▶ **THE DATA**:

--- START ---

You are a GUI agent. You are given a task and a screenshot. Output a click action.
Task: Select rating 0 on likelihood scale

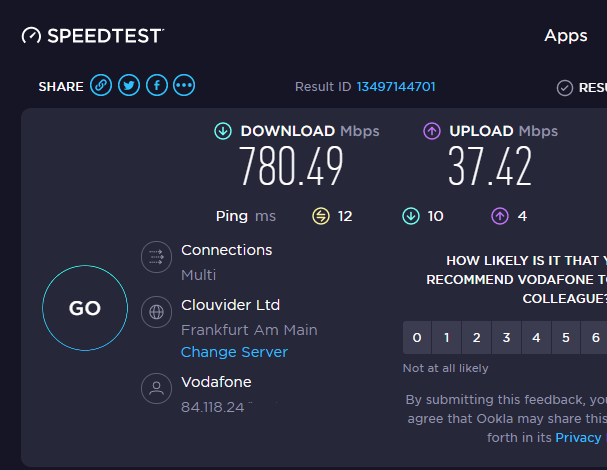click(417, 338)
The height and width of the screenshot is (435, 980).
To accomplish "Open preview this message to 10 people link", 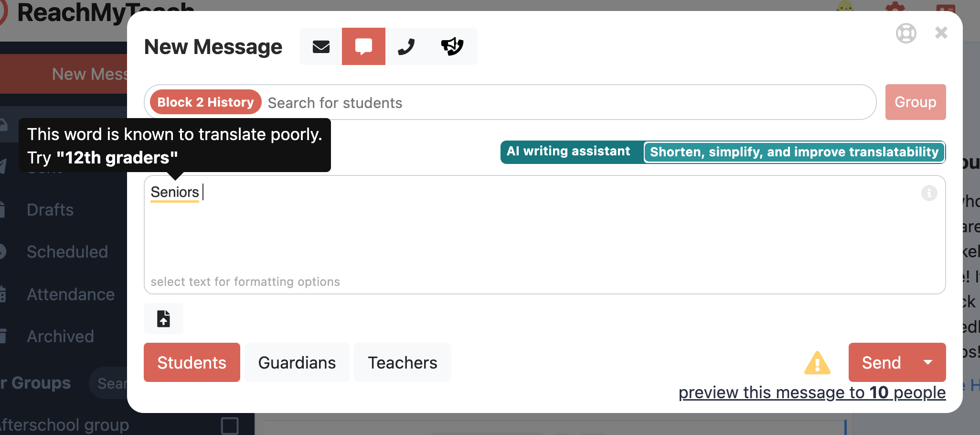I will point(811,392).
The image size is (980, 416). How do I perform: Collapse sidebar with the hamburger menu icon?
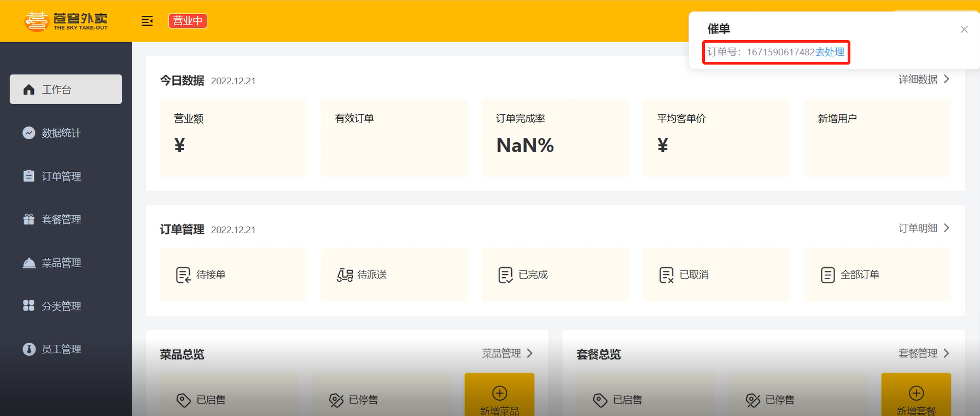[x=147, y=21]
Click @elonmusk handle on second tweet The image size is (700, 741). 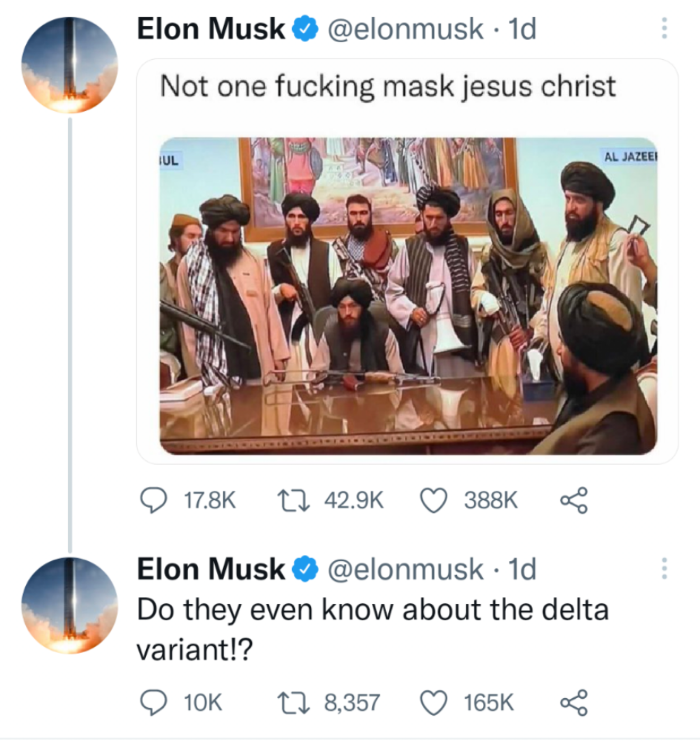coord(405,569)
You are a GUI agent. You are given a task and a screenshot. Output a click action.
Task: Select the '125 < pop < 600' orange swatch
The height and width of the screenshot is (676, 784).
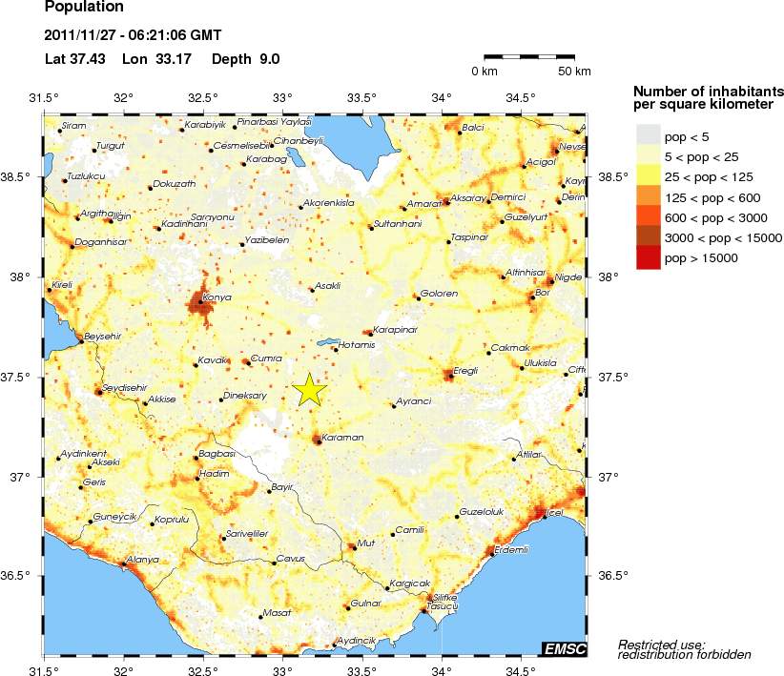coord(648,196)
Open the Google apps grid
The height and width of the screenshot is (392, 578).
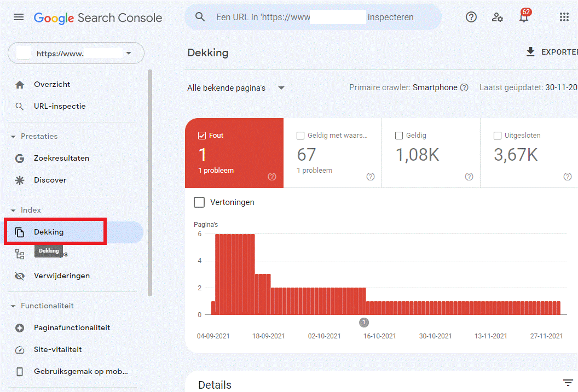[x=564, y=17]
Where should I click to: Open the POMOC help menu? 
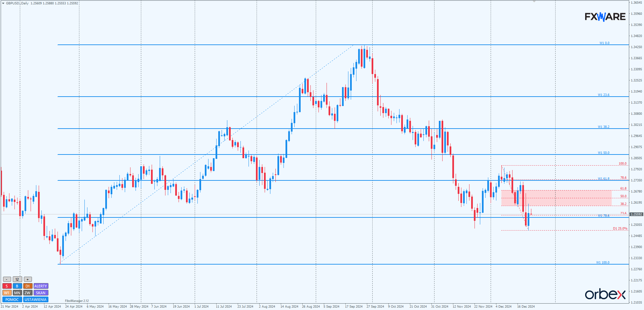12,300
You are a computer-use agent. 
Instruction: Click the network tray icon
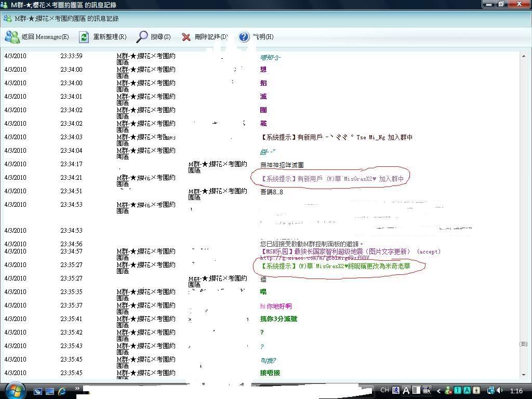click(x=490, y=390)
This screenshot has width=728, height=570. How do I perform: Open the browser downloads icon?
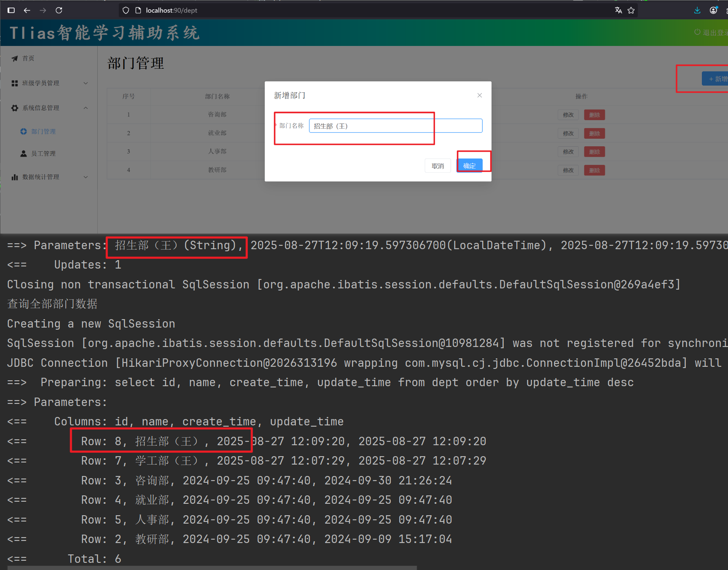pos(697,11)
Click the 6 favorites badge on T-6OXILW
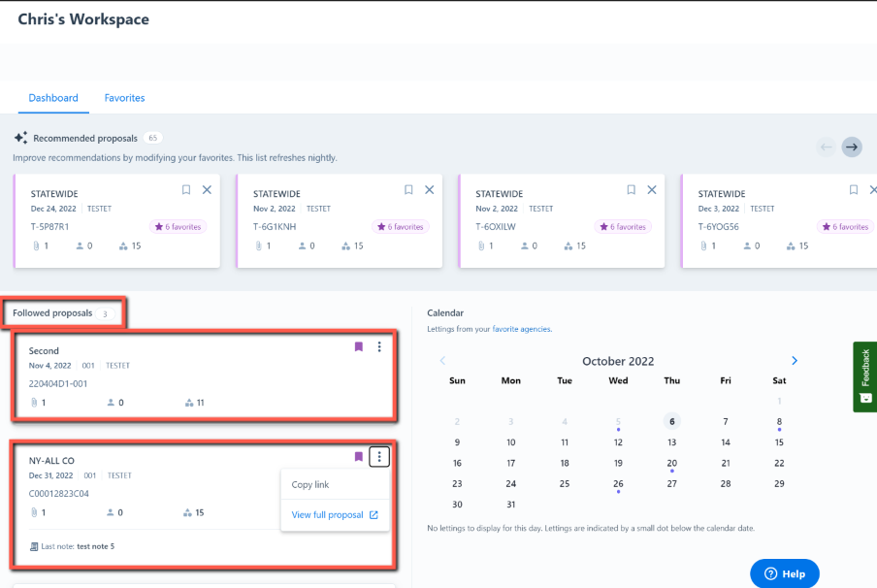The width and height of the screenshot is (877, 588). click(x=625, y=227)

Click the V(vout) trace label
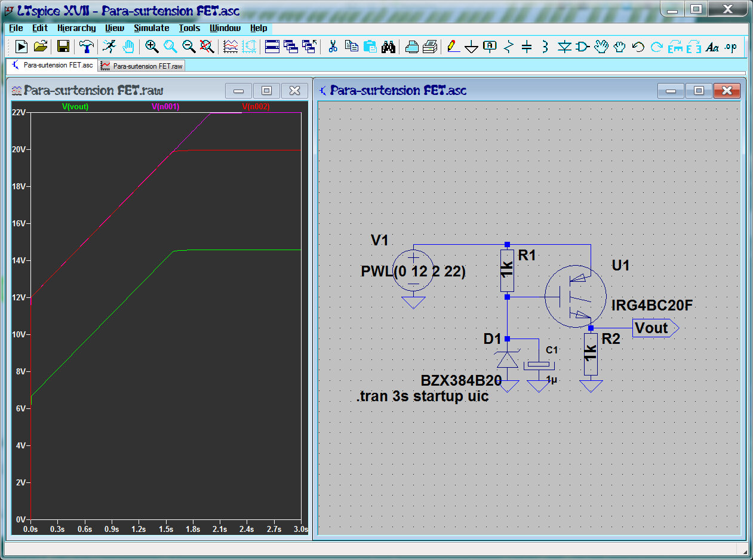tap(76, 107)
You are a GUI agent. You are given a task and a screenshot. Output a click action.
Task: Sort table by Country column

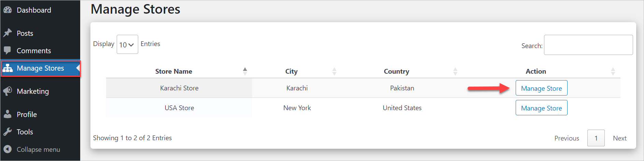tap(396, 71)
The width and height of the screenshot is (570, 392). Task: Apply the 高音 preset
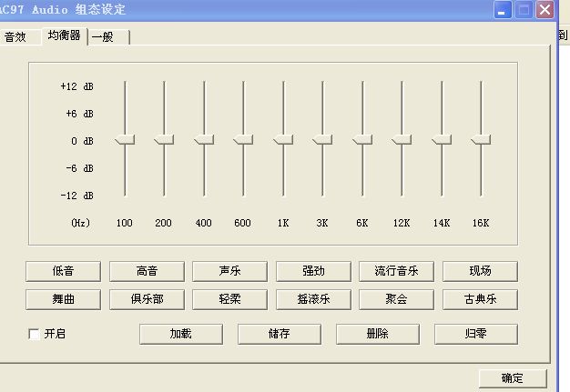pyautogui.click(x=147, y=271)
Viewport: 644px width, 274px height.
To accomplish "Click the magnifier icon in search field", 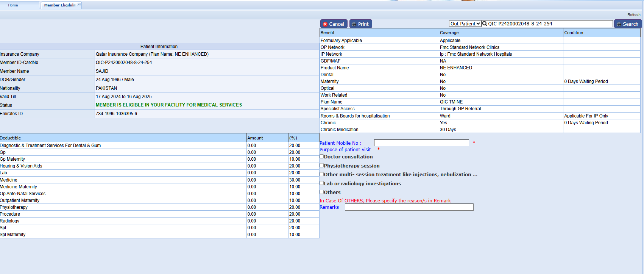I will (485, 24).
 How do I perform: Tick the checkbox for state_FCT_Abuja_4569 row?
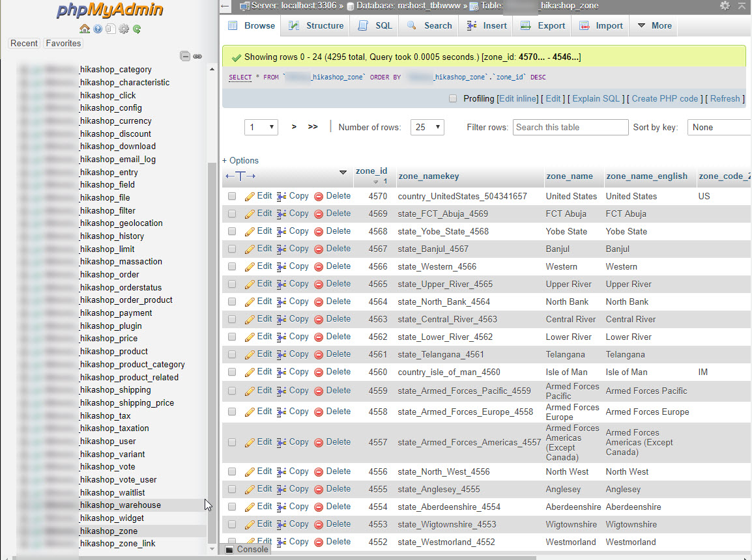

--- END ---

In the entries above, find the line with "Task: Select the" and the line with "You are a computer-use agent.". Write out exactly those two lines and every line between them, pictures excluded.

Task: Select the '125 < pop < 600' orange swatch
The height and width of the screenshot is (676, 784).
coord(648,196)
Open the Google apps grid
The height and width of the screenshot is (392, 578).
[x=564, y=17]
Where should I click to: Open the POMOC help menu? 
12,300
You are a computer-use agent. 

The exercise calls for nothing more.